3D-printed tracheobronchial tree models compared favorably against other more standard models in training pulmonary physicians to perform bronchoscopy, researchers have found. The study compared the two models based on realism, accuracy, look and feel, and overall usefulness as a teaching tool.

Researchers from Beth Israel Deaconess Medical Center in Boston, Massachusetts, found that 3D-printed tracheobronchial tree models compared favorably against other more standard models in training pulmonary physicians to perform bronchoscopy. The researchers compared the two models based on realism, accuracy, look and feel, and overall usefulness as a teaching tool. Currently, most simulation centers use models that are more expensive than 3D-printed models and fail to capture the subtle anatomical details of the airways.

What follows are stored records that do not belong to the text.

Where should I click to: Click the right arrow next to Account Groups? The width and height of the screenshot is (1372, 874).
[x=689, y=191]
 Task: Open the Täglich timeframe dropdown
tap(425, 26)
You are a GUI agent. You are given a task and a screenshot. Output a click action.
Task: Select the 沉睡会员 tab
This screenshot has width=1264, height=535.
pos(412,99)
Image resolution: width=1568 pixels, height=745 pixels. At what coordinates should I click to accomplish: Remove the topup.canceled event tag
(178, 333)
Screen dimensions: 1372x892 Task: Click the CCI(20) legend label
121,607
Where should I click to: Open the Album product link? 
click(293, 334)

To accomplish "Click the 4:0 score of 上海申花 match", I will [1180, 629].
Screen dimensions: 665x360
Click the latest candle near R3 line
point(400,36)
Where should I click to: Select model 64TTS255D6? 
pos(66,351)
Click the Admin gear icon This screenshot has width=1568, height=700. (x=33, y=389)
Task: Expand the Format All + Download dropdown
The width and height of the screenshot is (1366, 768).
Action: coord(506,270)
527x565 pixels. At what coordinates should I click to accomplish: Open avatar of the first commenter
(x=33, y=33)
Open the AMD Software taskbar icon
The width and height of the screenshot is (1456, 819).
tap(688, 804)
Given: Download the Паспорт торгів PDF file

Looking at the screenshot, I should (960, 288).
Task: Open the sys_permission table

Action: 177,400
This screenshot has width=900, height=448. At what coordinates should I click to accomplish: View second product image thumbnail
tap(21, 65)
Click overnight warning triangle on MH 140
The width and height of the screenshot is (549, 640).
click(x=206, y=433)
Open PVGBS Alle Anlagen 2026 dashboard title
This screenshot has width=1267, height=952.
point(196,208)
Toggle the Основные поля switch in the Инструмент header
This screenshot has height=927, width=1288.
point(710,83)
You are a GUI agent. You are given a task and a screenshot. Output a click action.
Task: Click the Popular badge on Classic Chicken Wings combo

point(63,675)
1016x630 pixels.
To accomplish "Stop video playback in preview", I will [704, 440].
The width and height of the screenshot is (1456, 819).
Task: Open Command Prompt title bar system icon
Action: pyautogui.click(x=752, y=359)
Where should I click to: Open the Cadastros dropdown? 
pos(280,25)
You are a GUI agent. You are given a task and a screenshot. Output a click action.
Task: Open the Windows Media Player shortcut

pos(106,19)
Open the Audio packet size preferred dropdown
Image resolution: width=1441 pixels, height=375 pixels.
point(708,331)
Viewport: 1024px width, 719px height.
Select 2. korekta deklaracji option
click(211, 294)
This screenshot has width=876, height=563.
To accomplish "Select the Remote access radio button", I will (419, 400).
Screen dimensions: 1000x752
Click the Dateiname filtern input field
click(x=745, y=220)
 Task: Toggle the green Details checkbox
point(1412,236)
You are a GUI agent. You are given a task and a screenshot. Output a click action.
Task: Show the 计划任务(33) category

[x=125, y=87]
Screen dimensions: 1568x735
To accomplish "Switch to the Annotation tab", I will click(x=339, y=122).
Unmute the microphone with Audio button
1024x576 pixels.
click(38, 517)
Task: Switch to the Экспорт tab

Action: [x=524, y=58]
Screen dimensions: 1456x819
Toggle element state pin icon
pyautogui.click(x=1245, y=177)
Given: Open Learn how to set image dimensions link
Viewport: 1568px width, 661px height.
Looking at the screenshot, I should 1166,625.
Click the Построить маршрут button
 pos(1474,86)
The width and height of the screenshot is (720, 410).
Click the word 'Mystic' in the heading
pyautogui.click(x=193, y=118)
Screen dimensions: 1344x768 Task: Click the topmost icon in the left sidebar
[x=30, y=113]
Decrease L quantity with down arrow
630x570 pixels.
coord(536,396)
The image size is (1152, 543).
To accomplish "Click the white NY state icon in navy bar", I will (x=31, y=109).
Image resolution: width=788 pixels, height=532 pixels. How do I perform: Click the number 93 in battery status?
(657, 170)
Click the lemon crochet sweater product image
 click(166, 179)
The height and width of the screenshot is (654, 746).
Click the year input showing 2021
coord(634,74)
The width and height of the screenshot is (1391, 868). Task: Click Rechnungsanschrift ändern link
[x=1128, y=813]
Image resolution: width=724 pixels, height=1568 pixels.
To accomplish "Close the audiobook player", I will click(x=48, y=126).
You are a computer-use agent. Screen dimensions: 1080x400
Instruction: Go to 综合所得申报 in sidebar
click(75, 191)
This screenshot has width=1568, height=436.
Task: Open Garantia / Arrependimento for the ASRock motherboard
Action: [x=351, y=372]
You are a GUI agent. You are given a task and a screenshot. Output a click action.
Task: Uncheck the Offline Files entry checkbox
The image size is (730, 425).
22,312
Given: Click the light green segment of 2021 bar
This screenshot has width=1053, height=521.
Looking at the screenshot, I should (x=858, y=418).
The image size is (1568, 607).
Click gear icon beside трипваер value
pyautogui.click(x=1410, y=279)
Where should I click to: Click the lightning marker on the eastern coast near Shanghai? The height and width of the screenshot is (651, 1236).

The 3D-printed models tested were printed into a flexible nylon tracheobronchial tree and stained to match the coloration of the airway mucosa. Participants with different levels of training performed bronchoscopy on both the standard and 3D model and graded each using a sliding scale from 0 to 100. Overall, physicians preferred the 3D printed models regardless of their level of training.

"3D-printed airway models are low-cost, realistic, educational, and clinically useful bronchoscopy teaching models," said Dr. George Cheng, Beth Israel Deaconess Medical Center physician and lead researcher.